Given passage:
▶
There is a short and moving story, written by Rudyard Kipling called ‘The Gardener.’ First published in 1925, it is the tale of Helen Turrell, a well-off respectable woman of country stock, and Michael. Though Michael is, ostensibly Helen’s nephew, she lets him call her ‘Mummy’ at bedtime, by way of a “pet-name between themselves.” Helen fears that he might reject her, when, aged ten, Michael got the idea that his civil status was “not quite regular,” but instead their bond grows tighter. Michael realises after all that there were plenty of his sort in English history.
Michael was to have gone up to Oxford, and then on to a most promising career, but instead, like so many others of his generation, he goes to war on the Western Front where he is killed by a shell-splinter. Helen hears first that he is missing, and has an agonizing time, hoping desperately that he is still alive, until, after the Armistice, she finds out where Michael is buried and learns the horrible truth. She goes to visit the grave and on the way meets Mrs Scarworth who is visiting neighboring cemeteries on behalf of friends to take photos of graves, but who confides in her – because she must confide in some body – that this is actually a cover to enable her visit the grave of her secret lover, also lost in the war.
Upon, arriving at the cemetery she finds a man planting flowers behind a line of headstones. She tells him that she is looking for “Lieutenant Michael Turrell – my nephew”. “Come with me,” he replies, “and I will show you where your son lies.” On leaving the cemetery, she sees him at work again, and like Mary on her visit to the Garden Tomb, “she went away, supposing him to be the gardener.”
◀
Data excerpts:
▶
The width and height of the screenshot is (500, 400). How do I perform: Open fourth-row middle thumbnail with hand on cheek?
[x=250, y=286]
◀
▶
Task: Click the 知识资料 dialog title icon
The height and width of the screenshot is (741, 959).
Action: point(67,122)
◀
Check your understanding:
1 > Reproduce word for word everything in the passage about Kipling's "The Gardener" from "There is a short" down to "in English history.".
2 > Resume the passage about Kipling's "The Gardener" from its final sentence, writing what comes next.

Your responses:
1 >
There is a short and moving story, written by Rudyard Kipling called ‘The Gardener.’ First published in 1925, it is the tale of Helen Turrell, a well-off respectable woman of country stock, and Michael. Though Michael is, ostensibly Helen’s nephew, she lets him call her ‘Mummy’ at bedtime, by way of a “pet-name between themselves.” Helen fears that he might reject her, when, aged ten, Michael got the idea that his civil status was “not quite regular,” but instead their bond grows tighter. Michael realises after all that there were plenty of his sort in English history.

2 >
The story is compact, complex and enigmatic, its layers of meaning providing much food for thought. To my mind, it is primarily a meditation on grief and on the connection and comparison between those who made the ultimate sacrifice and those who suffered the ultimate loss. It is made all the more poignant for being penned by a man who was himself devastated by the loss his of own dear son in the Battle of Loos, and who regularly encountered the enormity of loss suffered in the First World War through his work with the Imperial War Graves Commission.
Helen, constrained by the social mores of her time, could not publicly admit that Michael is her illegitimate son, despite supporting him most lovingly as he is growing up, and even when visiting his grave. The same thing is happening to Mrs. Scarworth in respect of her secret visit to a lost lover. These social concerns are thrown into sharp perspective by the brutal truth of grief and the scale of the sacrifice, underlined by the allusion to Christ on the cross, and seem trivial in comparison. The man, who is supposed by Helen to be the gardener, but could be anybody, perhaps even an old comrade of Michael’s, sees that matter clearly, and takes her to her son. The cemetery, says the text, is still in the making and “counts twenty-one thousand dead already…. A merciless sea of black crosses.” How many visitors like Helen has he seen before, having to deal with such truths?
In the run up to Remembrance Sunday and Armistice day, we are often given to reflect upon the comparison between life today and the lives for the war dead. Most of us do not now, mercifully experience the kind of grief felt by Helen, and Kipling, but many of us are nonetheless drawn, to visiting the war cemeteries and places of remembrance to visit the memorials of now distant ancestors. How might we compare?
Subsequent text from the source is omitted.